Please repeat the records below exactly, but only from the line that contains "Toggle Auto refresh switch off" onward, ending with the last line.
------ EXERCISE DATA
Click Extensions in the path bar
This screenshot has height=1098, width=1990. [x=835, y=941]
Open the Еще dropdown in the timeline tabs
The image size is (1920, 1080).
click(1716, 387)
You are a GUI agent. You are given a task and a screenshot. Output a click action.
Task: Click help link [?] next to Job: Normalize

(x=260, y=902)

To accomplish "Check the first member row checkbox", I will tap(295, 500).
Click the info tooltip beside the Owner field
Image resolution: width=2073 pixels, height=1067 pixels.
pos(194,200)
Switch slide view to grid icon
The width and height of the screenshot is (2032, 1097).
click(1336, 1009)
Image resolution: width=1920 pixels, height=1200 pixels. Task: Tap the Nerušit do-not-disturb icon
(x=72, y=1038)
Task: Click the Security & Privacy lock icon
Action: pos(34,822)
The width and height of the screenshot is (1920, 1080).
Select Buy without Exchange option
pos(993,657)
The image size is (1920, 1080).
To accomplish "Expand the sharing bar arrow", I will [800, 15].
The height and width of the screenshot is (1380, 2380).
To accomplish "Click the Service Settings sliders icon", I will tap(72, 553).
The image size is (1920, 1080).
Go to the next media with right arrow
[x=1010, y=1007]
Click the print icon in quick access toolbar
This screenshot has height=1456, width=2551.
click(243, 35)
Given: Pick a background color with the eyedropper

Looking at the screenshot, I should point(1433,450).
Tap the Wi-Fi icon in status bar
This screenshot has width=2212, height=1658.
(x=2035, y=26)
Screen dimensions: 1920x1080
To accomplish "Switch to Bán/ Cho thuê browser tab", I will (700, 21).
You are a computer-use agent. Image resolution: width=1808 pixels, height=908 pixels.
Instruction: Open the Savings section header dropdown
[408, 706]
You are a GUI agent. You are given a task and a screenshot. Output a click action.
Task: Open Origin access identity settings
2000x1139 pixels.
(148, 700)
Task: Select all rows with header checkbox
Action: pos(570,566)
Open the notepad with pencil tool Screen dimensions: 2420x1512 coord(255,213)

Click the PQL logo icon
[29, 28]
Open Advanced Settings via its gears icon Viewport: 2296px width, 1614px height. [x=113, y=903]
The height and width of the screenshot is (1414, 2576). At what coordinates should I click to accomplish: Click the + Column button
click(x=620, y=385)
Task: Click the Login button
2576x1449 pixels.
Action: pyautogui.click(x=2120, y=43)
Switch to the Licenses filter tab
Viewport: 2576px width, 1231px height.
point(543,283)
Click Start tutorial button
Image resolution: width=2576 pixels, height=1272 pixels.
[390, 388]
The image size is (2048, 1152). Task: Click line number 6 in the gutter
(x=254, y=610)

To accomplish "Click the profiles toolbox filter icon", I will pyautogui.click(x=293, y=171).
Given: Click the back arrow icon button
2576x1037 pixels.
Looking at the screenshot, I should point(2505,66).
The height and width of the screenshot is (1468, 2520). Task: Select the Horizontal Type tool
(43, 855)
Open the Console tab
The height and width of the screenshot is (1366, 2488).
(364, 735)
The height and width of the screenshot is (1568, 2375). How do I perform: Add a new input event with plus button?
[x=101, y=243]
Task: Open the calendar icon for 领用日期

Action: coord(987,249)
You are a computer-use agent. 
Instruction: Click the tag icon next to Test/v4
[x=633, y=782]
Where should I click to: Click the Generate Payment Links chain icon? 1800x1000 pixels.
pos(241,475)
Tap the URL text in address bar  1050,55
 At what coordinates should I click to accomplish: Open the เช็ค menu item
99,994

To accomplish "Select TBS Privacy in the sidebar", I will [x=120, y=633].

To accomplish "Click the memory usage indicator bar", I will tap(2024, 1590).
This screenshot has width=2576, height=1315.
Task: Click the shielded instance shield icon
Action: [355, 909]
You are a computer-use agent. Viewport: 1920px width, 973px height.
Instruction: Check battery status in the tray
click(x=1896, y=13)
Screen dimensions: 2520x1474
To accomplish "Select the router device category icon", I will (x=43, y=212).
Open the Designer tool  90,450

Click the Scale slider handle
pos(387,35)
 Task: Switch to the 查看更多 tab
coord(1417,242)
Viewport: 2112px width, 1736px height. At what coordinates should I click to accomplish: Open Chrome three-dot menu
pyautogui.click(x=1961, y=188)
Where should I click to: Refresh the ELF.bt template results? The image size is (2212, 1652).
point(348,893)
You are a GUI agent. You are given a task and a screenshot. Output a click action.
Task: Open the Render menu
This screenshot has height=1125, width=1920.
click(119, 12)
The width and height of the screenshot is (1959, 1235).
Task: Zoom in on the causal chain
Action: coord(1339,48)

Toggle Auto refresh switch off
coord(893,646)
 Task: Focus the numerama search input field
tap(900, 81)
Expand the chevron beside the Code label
------------
- TASK SOLUTION -
Toggle Auto refresh switch off
coord(893,646)
 Task: Focus the numerama search input field
tap(900, 81)
Expand the chevron beside the Code label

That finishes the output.